Carruth then decided to move to the rural communities of Vermont and New York State. He began to farm, worked as a mechanic, hired himself out as a field hand, and wrote nightly, sometimes not finishing with farm work until after midnight. He freelanced occasionally, but his income after several years was a scant $600, and at one point he had to steal corn meant for livestock to survive. He kept up this hardscrabble lifestyle for decades, and his poetry reflected those on the margins who live by their hands: field workers, farmers, jazz musicians, mental patients, war protesters, lonely fathers. The writer Wendell Berry credits Carruth's poetry for showing him that there was beauty to be found in places others considered "nowhere" as he weighed his own return to rural life.

In 1996, at the age of 75, his collection Scrambled Eggs and Whiskey won the National Book Award. Carruth died in 2008 after complications from a stroke.

Today is the birthday of the journalist and war correspondent Ernest Taylor "Ernie" Pyle (books by this author), born near Dana, Indiana (1900). He went to Indiana University, and with only a semester left, he quit school went to work on the Washington Daily News. He soon made editor, married, and worked nonstop for three years. But he was restless and didn't like being behind a desk, so he and his wife packed up their Ford roadster and took off on a 9,000-mile trip around the U.S.

When World War II broke out, he became a war correspondent, writing stories from the front from the soldier's perspective. He won the Pulitzer Prize for his work and was instrumental in securing combat pay for troops. Congress named this legislation the Ernie Pyle Bill.

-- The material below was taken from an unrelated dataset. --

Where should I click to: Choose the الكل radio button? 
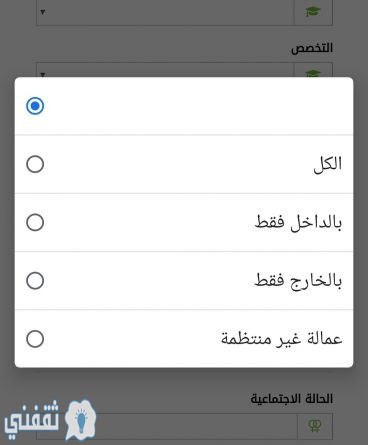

He said: "Someday when peace has returned to this odd world I want to come to London again and stand on a certain balcony on a moonlit night and look down upon the peaceful silver curve of the Thames with its dark bridges."

Pyle was killed by machine-gun fire on an island just north of Okinawa on April 18, 1945. When control of the island was regained by the Japanese, the monument to Ernie Pyle there was one of just a few allowed to remain standing.